The Baja XL is a biennial off-road charity rally and road trip. The rally is organized by the creators of the largest amateur rally in the world (Budapest-Bamako). It is the successor of the Baja 4000, and it's a low budget, amateur version of the famous Baja 1000 and Dakar Rally. The first edition was held in January 2017. The rally started in Los Angeles, and traveled 4000 kilometers on the Baja California peninsula in Mexico. In 2018, before the second edition of the event, organizers changed the event's name from Baja 4000 to Baja XL. From Jan 29-Feb 7, 2019 the second edition was held with 120 teams entering the event.

== Philosophy and rules ==

The guiding principle of the Baja XL is the same as the Budapest-Bamako's: "Anyone, By Anything, In Any Way". There are no restrictions on the vehicles or individuals that can enter, and no set routes.
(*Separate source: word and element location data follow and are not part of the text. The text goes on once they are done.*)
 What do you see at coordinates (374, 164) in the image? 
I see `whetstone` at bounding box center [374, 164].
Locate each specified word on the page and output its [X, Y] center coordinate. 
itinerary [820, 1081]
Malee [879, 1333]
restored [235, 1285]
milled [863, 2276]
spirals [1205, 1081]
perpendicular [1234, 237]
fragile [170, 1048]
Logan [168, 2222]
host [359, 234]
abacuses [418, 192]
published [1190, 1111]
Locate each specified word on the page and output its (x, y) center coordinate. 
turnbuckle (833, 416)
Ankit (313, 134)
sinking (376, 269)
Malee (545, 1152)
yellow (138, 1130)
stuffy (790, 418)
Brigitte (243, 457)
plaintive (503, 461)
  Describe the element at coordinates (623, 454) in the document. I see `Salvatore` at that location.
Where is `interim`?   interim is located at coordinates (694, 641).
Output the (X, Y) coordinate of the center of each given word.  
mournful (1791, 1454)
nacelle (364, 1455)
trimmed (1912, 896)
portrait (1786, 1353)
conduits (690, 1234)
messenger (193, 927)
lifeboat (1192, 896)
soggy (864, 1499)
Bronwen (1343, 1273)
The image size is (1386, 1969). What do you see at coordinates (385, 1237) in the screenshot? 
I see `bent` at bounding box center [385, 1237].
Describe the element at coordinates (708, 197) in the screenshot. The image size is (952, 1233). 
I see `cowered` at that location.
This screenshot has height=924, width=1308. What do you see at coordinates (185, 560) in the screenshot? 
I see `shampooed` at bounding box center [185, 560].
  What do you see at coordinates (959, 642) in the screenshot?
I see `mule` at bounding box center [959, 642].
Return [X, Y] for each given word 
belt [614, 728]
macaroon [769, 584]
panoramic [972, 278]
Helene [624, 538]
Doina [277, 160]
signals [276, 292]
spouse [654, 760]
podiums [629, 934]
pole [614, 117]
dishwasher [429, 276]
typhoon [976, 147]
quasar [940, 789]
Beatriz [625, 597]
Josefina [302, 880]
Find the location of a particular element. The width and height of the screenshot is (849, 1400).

Participants have to complete daily stages between Los Angeles and Cabo San Lucas and back. It is not a timed event. Points are awarded for completing daily stages. In addition there are geocaching challenges along the way for additional points. If a team does not complete a stage, they are still in the race. Cars do not have to arrive at the finish line, only participants. Teams can participate in racing or touring categories.

== Route ==

The rally starts from Los Angeles travels south on the Baja peninsula to Cabo San Lucas and north back to Los Angeles. Teams drive either on the Sea Of Cortez side of the peninsula or on the Pacific Ocean side.

- United States
- Mexico

More than 4,000 kilometers are covered within 10 days.

== Categories ==

Teams can enter in the competitive category where navigational points need to be reached and daily stages completed. It is a point race and not a timed event. In touring category teams travel at their own pace and there is no competition.

== Charity ==

The Baja 4000 is primarily a charity event, that raises donations for abandoned children and orphans in Mexico through Corazon de Vida and children needing heart surgeries through Cardio Start.

== Name Change ==

In the summer of 2018 the Baja 4000 changed its name to Baja XL to further differentiate itself from other rallies following the Baja + number format.